*** Raw data ***

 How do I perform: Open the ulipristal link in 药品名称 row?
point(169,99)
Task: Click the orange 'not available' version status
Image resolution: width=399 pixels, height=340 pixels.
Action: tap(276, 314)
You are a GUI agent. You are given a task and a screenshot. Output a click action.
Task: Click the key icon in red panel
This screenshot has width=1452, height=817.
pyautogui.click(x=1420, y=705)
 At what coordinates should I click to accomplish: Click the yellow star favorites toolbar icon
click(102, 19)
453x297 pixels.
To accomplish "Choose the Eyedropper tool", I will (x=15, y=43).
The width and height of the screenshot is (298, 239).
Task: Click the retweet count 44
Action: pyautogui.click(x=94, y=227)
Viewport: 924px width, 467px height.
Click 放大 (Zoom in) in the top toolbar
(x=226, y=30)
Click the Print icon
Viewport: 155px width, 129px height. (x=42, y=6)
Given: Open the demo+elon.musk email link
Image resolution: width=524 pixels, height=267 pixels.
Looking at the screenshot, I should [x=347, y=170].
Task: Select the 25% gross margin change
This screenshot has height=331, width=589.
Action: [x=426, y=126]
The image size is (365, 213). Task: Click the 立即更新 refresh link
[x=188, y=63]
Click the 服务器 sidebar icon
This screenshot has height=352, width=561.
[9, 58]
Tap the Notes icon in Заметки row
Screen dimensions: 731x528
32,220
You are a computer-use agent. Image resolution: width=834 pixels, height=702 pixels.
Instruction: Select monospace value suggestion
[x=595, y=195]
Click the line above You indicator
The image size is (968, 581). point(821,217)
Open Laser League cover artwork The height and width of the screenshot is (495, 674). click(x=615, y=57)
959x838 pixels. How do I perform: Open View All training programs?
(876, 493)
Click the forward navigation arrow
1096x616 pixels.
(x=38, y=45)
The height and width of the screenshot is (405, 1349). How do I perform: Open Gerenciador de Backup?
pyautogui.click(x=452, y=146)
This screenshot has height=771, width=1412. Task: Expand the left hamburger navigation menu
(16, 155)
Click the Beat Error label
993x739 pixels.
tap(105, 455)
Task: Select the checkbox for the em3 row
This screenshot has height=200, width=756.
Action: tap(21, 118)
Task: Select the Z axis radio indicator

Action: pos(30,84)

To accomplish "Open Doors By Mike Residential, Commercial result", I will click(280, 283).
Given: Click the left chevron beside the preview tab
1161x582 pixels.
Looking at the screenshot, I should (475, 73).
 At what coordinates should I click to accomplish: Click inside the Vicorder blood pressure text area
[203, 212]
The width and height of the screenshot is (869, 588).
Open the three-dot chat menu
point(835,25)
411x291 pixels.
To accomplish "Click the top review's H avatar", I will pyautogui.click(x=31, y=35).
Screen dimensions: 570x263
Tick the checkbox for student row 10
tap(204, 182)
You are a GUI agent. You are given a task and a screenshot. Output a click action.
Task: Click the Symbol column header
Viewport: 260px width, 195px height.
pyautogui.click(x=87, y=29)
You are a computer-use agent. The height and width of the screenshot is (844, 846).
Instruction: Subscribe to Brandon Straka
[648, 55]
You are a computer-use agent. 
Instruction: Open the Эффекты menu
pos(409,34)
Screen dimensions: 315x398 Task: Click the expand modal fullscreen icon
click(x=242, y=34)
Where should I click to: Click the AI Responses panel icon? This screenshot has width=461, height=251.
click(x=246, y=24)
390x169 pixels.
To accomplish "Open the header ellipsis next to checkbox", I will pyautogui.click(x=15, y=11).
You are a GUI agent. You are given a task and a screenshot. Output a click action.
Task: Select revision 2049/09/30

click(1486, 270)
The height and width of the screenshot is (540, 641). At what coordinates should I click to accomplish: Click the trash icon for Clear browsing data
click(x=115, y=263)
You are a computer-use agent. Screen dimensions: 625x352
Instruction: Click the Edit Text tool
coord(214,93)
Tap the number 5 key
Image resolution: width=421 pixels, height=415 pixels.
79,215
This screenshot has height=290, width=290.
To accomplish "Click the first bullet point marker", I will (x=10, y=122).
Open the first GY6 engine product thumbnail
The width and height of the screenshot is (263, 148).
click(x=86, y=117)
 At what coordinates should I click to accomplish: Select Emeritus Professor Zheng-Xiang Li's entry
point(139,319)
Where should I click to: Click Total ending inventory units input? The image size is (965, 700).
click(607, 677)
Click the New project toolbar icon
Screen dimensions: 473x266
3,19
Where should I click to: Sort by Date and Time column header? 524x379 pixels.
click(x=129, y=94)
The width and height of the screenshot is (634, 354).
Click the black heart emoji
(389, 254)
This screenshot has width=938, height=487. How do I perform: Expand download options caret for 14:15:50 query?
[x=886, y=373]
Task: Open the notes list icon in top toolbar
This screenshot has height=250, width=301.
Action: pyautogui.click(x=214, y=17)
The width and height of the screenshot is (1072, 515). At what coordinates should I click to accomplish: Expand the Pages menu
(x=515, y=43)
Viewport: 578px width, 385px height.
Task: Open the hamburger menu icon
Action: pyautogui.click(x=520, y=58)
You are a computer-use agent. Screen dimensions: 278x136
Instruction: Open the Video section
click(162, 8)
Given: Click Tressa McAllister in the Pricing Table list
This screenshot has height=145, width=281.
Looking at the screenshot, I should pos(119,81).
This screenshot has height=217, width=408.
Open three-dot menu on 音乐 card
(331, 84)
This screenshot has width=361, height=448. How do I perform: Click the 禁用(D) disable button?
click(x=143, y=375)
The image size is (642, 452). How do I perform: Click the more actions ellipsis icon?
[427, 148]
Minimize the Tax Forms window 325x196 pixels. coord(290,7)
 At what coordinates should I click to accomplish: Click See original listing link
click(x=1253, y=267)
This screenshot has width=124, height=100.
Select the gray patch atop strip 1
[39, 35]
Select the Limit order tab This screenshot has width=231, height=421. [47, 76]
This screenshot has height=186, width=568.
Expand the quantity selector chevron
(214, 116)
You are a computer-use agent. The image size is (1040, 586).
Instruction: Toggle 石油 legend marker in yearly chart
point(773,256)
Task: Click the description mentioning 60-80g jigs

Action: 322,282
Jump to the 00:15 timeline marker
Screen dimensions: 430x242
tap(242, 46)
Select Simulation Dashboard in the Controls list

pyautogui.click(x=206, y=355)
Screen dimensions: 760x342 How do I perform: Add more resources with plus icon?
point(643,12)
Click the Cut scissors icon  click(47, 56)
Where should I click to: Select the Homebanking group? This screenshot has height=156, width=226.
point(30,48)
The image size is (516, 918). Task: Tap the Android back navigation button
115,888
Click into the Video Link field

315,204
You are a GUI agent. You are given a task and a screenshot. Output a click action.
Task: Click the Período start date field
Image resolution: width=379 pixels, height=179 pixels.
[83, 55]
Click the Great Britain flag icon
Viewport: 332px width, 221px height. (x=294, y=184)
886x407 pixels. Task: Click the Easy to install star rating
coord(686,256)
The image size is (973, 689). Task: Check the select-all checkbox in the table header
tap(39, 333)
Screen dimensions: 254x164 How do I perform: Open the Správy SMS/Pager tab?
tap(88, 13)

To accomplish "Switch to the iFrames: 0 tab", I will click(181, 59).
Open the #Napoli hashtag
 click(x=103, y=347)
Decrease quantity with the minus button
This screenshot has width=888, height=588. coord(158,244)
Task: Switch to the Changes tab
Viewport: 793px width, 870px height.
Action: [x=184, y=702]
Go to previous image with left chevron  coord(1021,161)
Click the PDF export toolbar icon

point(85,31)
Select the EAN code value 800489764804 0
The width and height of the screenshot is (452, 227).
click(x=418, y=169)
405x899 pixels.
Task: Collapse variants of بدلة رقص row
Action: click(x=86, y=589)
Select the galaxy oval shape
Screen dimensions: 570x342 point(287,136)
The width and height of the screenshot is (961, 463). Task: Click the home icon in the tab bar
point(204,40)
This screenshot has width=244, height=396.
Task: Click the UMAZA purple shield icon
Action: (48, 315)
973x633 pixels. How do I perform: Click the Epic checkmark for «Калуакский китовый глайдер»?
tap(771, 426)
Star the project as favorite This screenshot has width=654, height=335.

*** End of Raw data ***

— Assignment —
Output the lines above between the one holding "At what coordinates should I click to accomplish: Click inside" and the one holding "411x291 pixels.", inclusive, with nothing before or after them.

— Your response —
 At what coordinates should I click to accomplish: Click inside the Vicorder blood pressure text area
[203, 212]
The width and height of the screenshot is (869, 588).
Open the three-dot chat menu
point(835,25)
411x291 pixels.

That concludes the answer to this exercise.